I must admit, Dr. Strangelove, you have an astonishingly good idea.

Roger Ebert reviews the new movie “2012” here.  The following jumped out at me:

Many gigantic arks have been secretly constructed inside the Himalayas by the Chinese, funded by a global consortium, and they’re the only chance of the human race surviving. Along with the animals on board, there’s the maybe well-named Noah (Liam James). In theory, ark ticketholders represent a cross-section of the globe, chosen democratically.
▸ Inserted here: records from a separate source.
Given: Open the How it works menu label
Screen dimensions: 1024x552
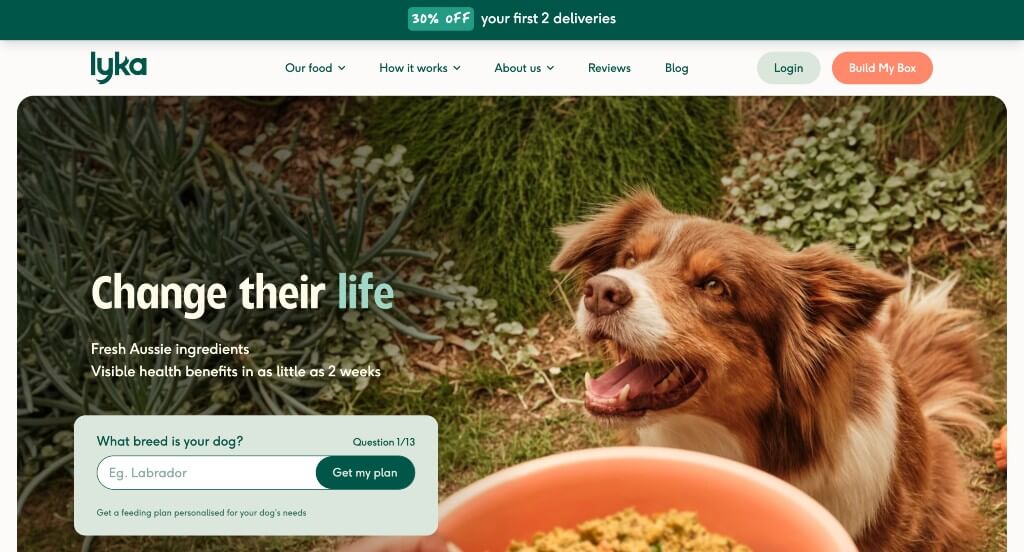Looking at the screenshot, I should point(413,68).
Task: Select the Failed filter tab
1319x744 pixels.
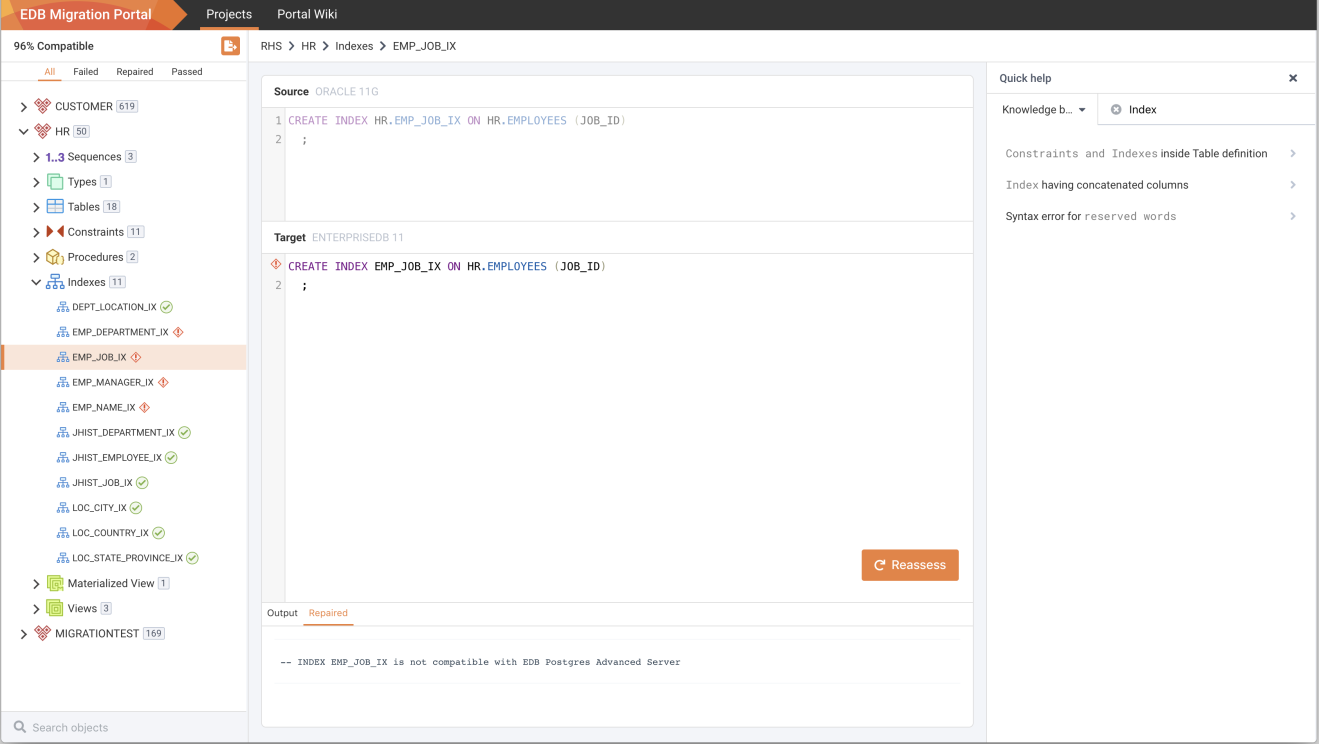Action: [86, 72]
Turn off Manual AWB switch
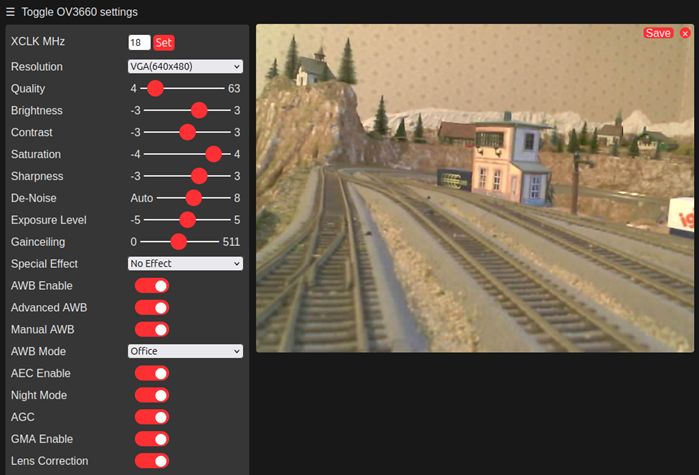The image size is (699, 475). pos(151,330)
In practice, Carl Anheuser pulls strings to benefit the rich and connected, and wants to strand desperate poor people on the dock.
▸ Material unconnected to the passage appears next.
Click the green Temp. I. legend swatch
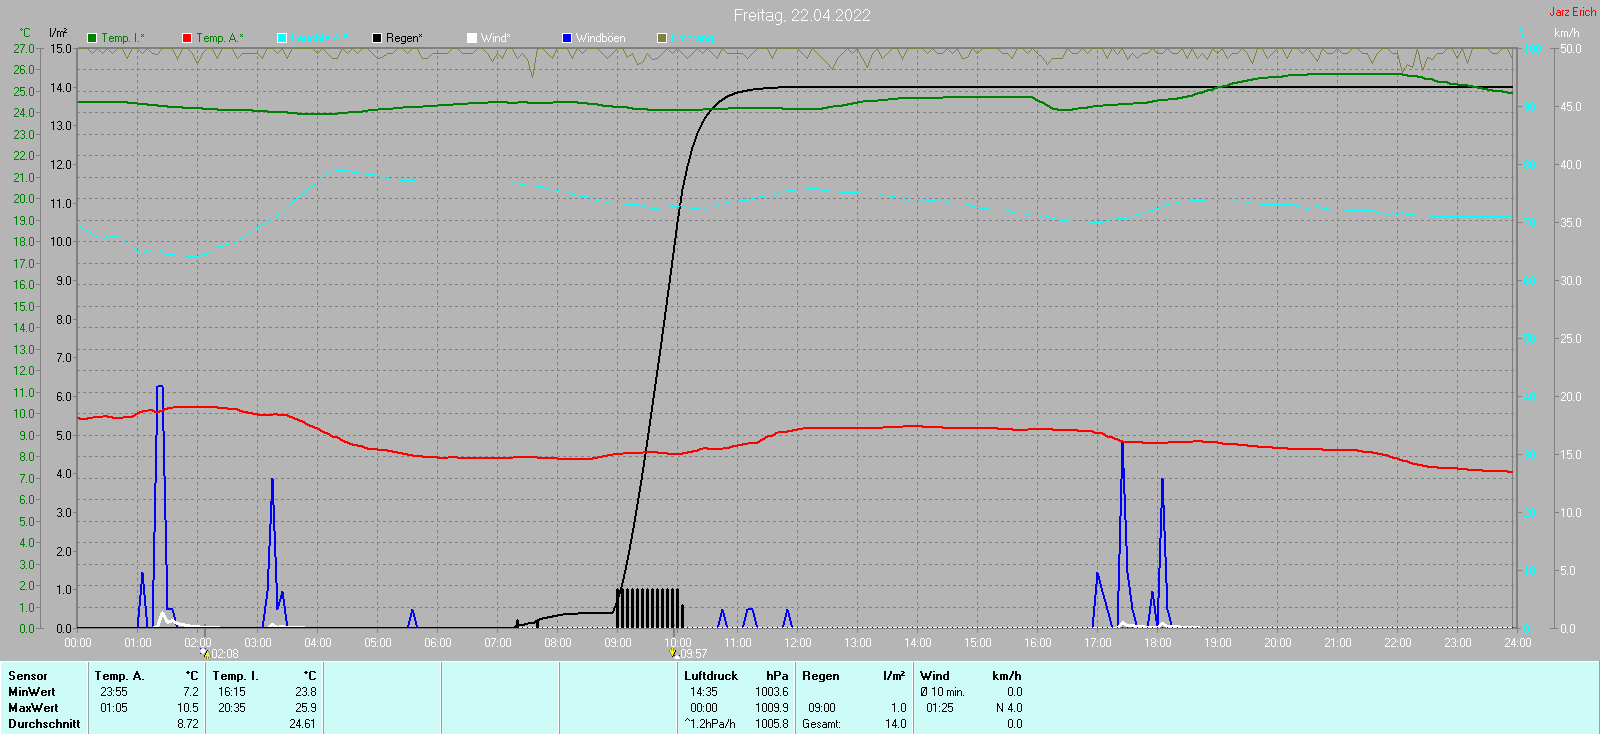Viewport: 1600px width, 734px height. pyautogui.click(x=92, y=38)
So, they’re picking rich people to go in the arks instead of poor people.  How awful.  But wait.  If the whole human race is going to be wiped out except for, say, a few thousand people, why is it worse to choose those people based on wealth than to choose them based by lot?  (Choosing by lots is the only thing I can imagine Ebert means when he says they are chosen “democratically”.)  After all, one of the big arguments for socialism is that how much money you’re born with is just a sort of lottery, right?  Also, since the arks have a limited carrying capacity, isn’t it necessarily true that the vast majority of people who want in are going to be “desperate” and “stranded” “on the dock”, whether or not anyone wants to strand them?  In fact, to preserve the human race, wouldn’t it be someone’s grim duty to use force to keep the arks from being swarmed and destroyed by desperate people?  Of course, if the writers were to address these sorts of dilemmas, they might have actually made an interesting movie, instead of this piece of egalitarian idiocy.
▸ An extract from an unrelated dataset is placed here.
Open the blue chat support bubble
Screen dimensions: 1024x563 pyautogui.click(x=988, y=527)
All right, suppose I was dictator of the world and got to decide which, say, 2000 people to save.  How to do it?  First, I would realize that I’d be primarily picking not individuals, but genes.  Therefore, no one with an inheritable medical condition is let on.  Also, we’ll want to maximize genetic diversity to make the human remnant as robust as possible, so we’ll want to sample races and people from all over the world about equally.  Next, I’ll want to choose people so that I can repopulate the Earth as quickly as possible.  Humanity will be safer when there’s millions of us again.  Therefore, no women over 30 and no old men.  Also, there should be a few women for each man.

But Bonald, isn’t it wrong to advocate polygamy, even for the purpose of repopulating the Earth?  Believe it or not, the medieval philosopher Duns Scotus has actually addressed this issue.  His conclusion was that polygamy might be acceptable in such extreme cases, but only if God were to somehow provide explicit permission.  It would be a hard thing for each man to have four twenty-year-old, genetically perfect wives who he’d have to have sex with all the time.  To save the human race, though, it’s a sacrifice I’d be willing to make.